## Job
Can you pull every line from the data below, copied word for word, with the pictures left out?

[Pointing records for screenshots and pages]
────

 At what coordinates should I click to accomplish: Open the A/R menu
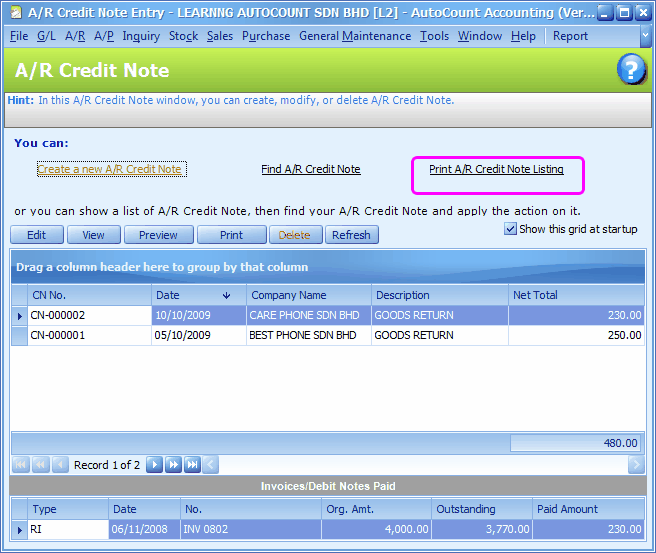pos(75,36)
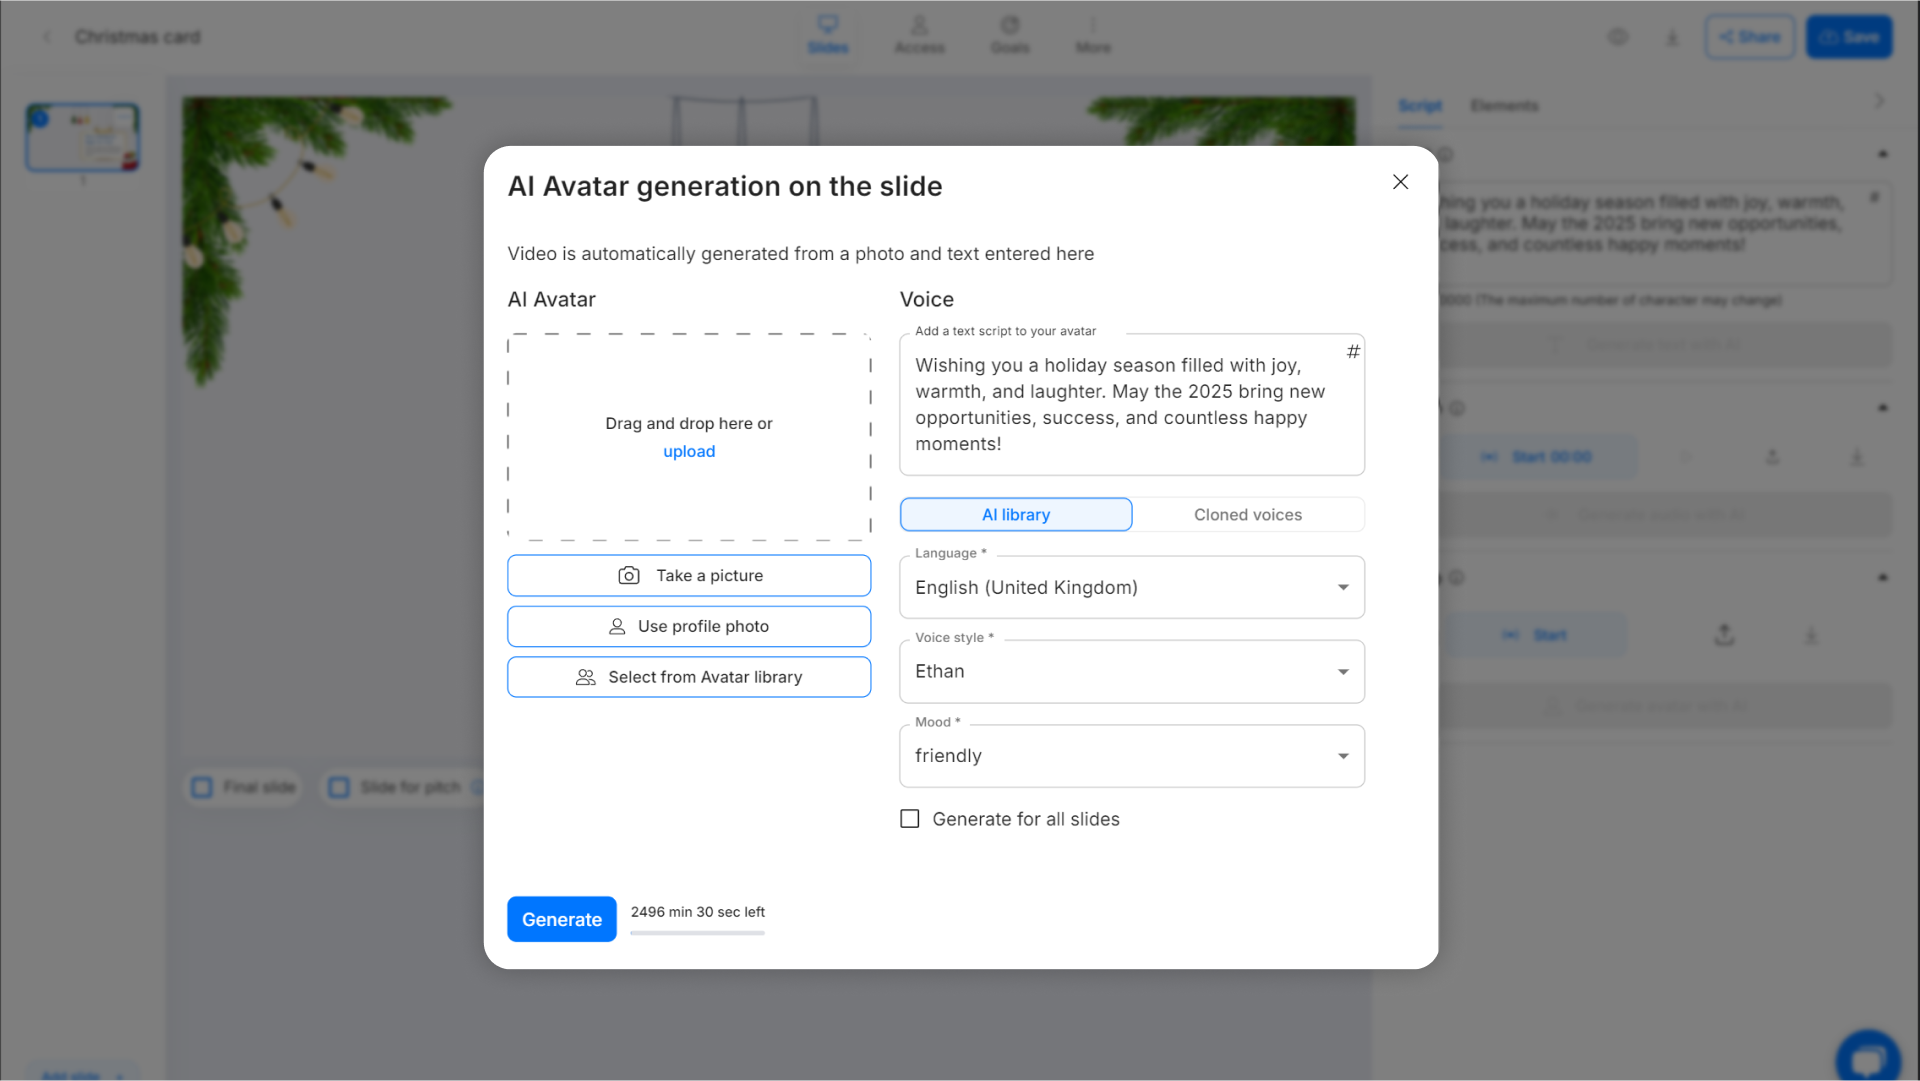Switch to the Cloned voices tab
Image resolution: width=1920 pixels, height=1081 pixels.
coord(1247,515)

────

## Answer to this problem
 At what coordinates should I click to accomplish: Open the A/R menu
pos(75,36)
Switch to the Cloned voices tab
Image resolution: width=1920 pixels, height=1081 pixels.
coord(1247,515)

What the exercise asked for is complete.